By Mike McLaughlin
mjmac5@verizon.net
301-490-2461
"If you knew Susie like I know Susie," goes the old song. And for those of us who know Susie Marucci, either as a real-world neighbor or as a cyber-neighbor on the Old Town listserve that she moderates, we certainly count ourselves lucky that we do.
So we all shared a sense of pleasure and pride when we learned that at the July 13 City Council meeting, Susie was recognized by the mayor and City Council as one of two "Outstanding Citizens of the Month."
City Council President Gayle Snyder presented the award to Susie for her contributions to her neighborhood, not the least of which is the Old Town listserve, which she started and moderates. In this busy, electronic age, Susie has succeeded in providing Old Town list participants (currently 83 members) with the computer equivalent of neighbors talking over the fence.
And it was on the list that we were first made aware of a recent incident where Susie went above and beyond in reuniting a little lost dog with its human family.
This year's holiday fireworks at Laurel Lakes, while another awesome display and enjoyable for most of us, was too much for one little white dog who slipped his collar and bolted from his family's viewing spot in the former Montgomery Ward's parking lot. Bently didn't stop running until he had miraculously crossed both directions of Route 198, and made it all the way to Carroll Avenue and Fourth Street where, lucky for him, Susie was watching the fireworks. When Susie finally stopped him and picked him up, she said his heart was beating so fast that "it felt like it might explode." She kept him overnight, and was able to reunite Bently with his missing family the next day.
That much we learned following Susie's "Lost Dog" thread on the listserve. But later, Susie's friend and neighbor Bonnie Oskvarek, channeling Paul Harvey, provided "the rest of the story."
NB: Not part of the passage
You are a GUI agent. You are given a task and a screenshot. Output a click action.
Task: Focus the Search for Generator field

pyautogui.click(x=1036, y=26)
Not only did Susie give Bently a safe place to bed down that night, she put up fliers around town the next morning, and took him to PetSmart to have the tag-less dog scanned for an under-the-skin microchip ID that some pets have, but Bently did not. She also had a vet trim his nails and treat an infected dewclaw, expenses for which she later refused recompense from Bently's humans, asking instead that they simply "pay it forward."
At the same time that morning, Bently's human family was hard at work trying to locate him. Even as he was passing out his own fliers and visiting the local pet stores (missing Susie at a PetCo by mere minutes), Fahim Hussain admits he had given up hope of finding Bently.
Fahim and his wife, Claudia, live in Beltsville with their daughter, Katherine, and son, Rayaan. This was the first time they had brought their 2-year-old Maltese with them to the fireworks display. For 6-year old Katherine, excitement over the aerial display vanished just as quickly, replaced by tears and the fear of never again seeing the little dog that slept with her each night.
In Fahim's frantic search the next morning, one of the people he approached had seen Susie's fliers, the description on which was simply "small white dog." When Fahim got in touch with Susie, and he mentioned Maltese, Susie knew that Bently had been found.
Fahim credits Bently's safe return to Susie's effort and the "pure luck" of the little dog somehow navigating the streets of Old Town safely at night to end up in her care.
I was one of Susie's cyber-neighbors until Monday, when I had the pleasure of meeting her, her sister Jenny Klueter, and their mother, Rosemary Marucci, at the Municipal Center. Her mom confirmed that Susie has long been a dog lover-rescuer, ever since she was 6 years old and brought home an English setter. Susie has also had a Fidos For Freedom dog, and has undergone Noah's Wish training for rescuing and sheltering animals in disasters.
So Bently was in good hands from the moment Susie scooped him up. And, I bet if he could, Bently would finish that old song by singing with the rest of us, "Oh, oh what a girl."